Chiappa’s Radical Rhino .357

It Looks Odd, But The Design Is Truly Functional

Inspired by the underbarrel Mateba pistol, the Chiappa (pronounced key-YAH-pah) Rhino debuted in 2010, and like Charlie Brown’s Christmas tree, it’s an ugly little thing that wins the hearts of those who get to know it. The low-slung barrel drives recoil straight back into the hand, reducing muzzle rise, and absorbs that rearward impact with a super-cushy, saw-handle grip whose radical angle almost forces a locked grip.

The result for shooting is hot .38 Specials feel like mild target rounds, and a full-power .357 Magnum feels like you’re shooting hot .38 Special. A downward press of the lever mounted on the left side of the frame opens the hexagonal cylinder (how’s that for an oxymoron?). I discovered by trial and error the speedloader, which fit it best, was the 3A size from HKS, designed originally for the Ruger Security Six and the Colt Mark III.
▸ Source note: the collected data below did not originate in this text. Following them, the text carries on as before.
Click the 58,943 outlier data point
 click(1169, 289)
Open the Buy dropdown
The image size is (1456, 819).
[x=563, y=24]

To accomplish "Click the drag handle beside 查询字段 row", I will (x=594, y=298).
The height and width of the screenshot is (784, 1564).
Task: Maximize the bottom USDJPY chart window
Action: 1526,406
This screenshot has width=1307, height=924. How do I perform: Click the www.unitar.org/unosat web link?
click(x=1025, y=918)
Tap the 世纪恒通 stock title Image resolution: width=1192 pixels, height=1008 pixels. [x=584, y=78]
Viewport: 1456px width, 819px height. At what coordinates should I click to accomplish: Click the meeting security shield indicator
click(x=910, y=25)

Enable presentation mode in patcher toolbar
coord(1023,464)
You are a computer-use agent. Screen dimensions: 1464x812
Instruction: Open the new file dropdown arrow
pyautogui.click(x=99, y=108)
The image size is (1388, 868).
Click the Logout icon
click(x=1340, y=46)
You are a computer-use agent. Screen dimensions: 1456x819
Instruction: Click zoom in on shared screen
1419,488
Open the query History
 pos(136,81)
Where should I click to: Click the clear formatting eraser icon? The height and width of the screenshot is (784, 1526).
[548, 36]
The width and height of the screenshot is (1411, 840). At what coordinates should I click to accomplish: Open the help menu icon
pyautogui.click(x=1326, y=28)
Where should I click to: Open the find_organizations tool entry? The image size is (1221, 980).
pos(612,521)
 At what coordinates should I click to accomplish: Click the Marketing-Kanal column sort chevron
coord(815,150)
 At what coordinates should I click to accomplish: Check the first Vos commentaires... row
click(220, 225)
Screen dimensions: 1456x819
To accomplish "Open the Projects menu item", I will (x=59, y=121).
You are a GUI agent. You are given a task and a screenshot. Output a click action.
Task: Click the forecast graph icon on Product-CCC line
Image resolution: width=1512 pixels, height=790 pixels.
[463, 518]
What looks like a hammer, isn’t; it’s a leverage device that, when brought to the rear, cocks an “underhammer” hidden inside the mechanism. The hammer-lookin’-non-hammer then comes forward, even though a short, relatively light trigger pull will still fire the gun. A red-tipped projection on the top left of the frame rises up in line of sight to remind you the gun is cocked, even though it doesn’t look that way.